EXERCISE PROMPT → Exclude all pictures, and reproduce exactly the lines from the one containing "The width and height of the screenshot is (422, 265)." through the end of the records, with nothing else added.

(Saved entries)
____

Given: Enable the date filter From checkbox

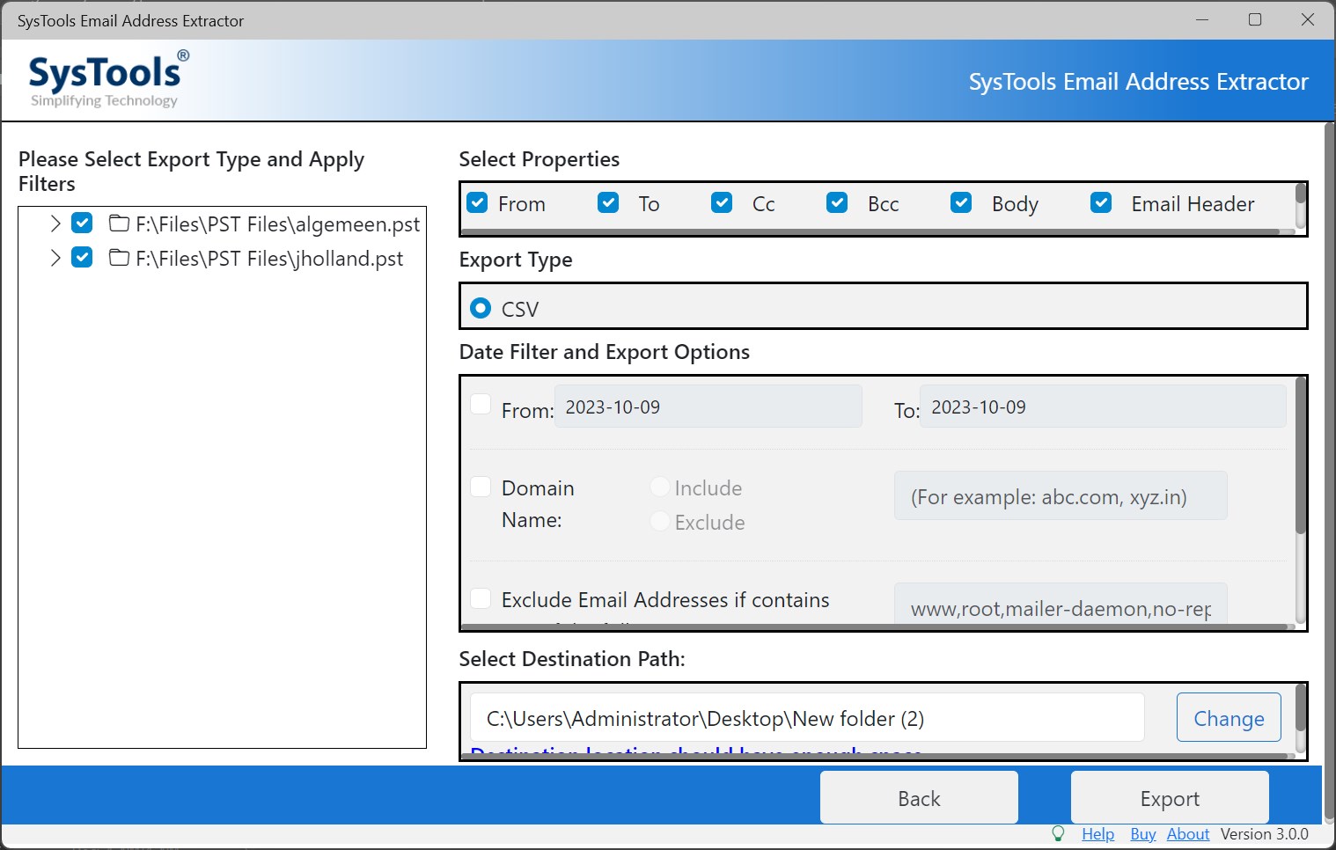Looking at the screenshot, I should click(481, 404).
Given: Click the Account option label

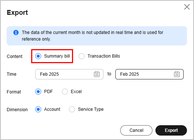Looking at the screenshot, I should [52, 109].
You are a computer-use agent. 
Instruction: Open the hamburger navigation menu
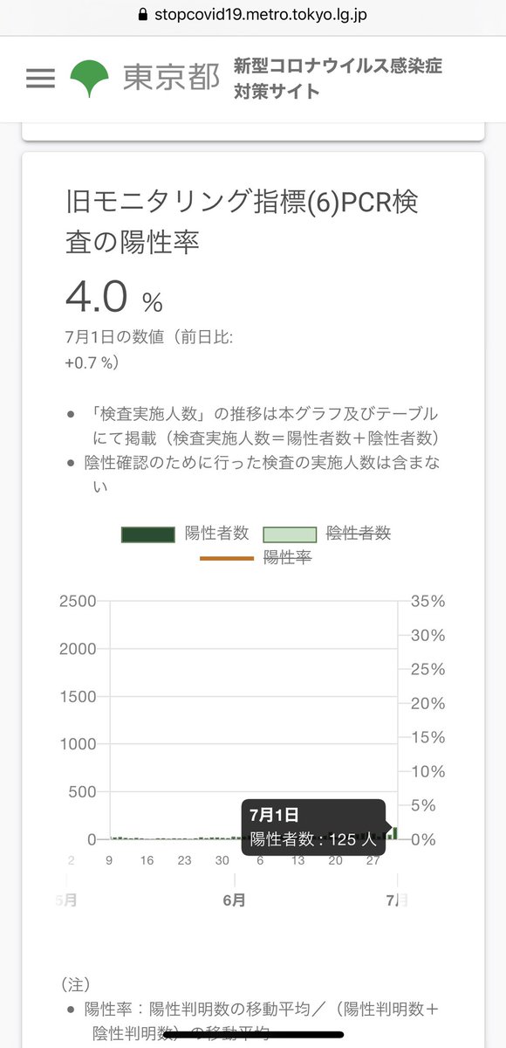[x=40, y=79]
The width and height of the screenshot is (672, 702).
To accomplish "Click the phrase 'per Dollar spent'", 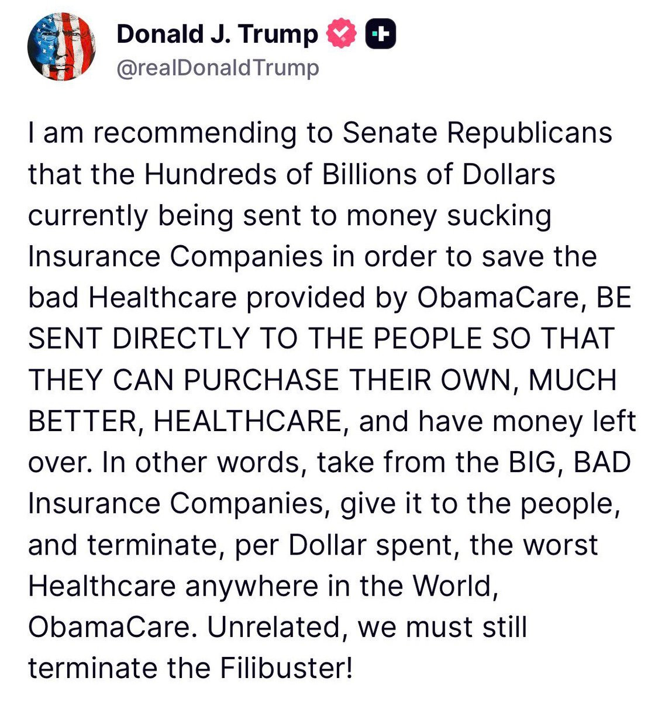I will click(x=341, y=546).
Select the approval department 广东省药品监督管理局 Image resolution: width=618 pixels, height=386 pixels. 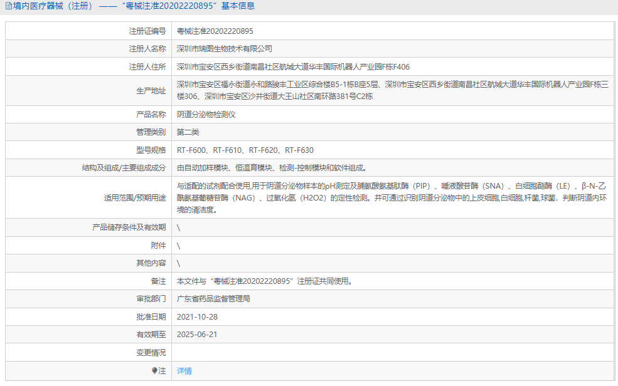coord(213,299)
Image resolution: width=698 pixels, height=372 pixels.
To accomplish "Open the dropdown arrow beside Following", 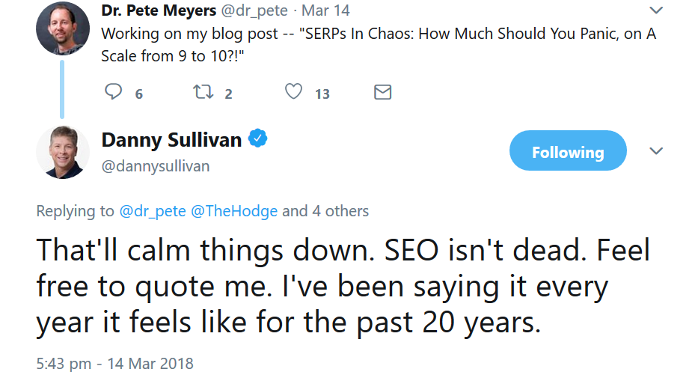I will point(656,151).
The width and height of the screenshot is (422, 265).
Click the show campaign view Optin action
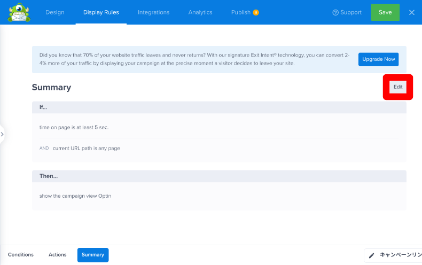(75, 196)
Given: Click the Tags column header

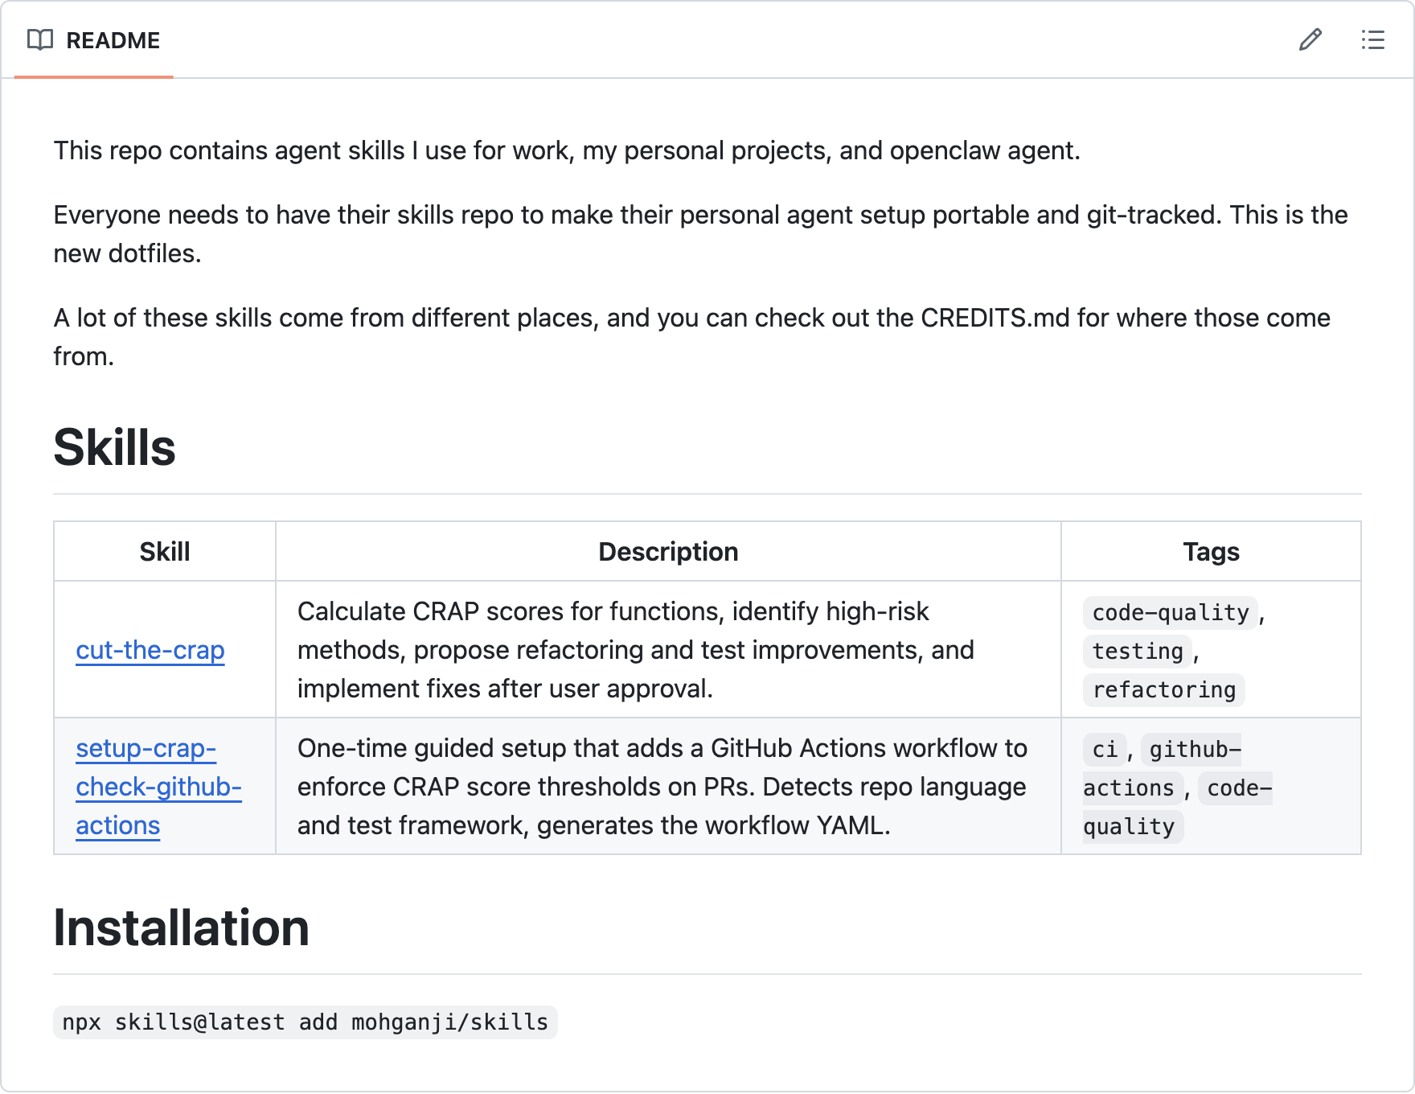Looking at the screenshot, I should click(1211, 552).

____

OUTPUT OF THE EXERCISE →
The width and height of the screenshot is (422, 265).
Click the show campaign view Optin action
(75, 196)
Given: Click the Tags column header

Looking at the screenshot, I should click(1211, 552).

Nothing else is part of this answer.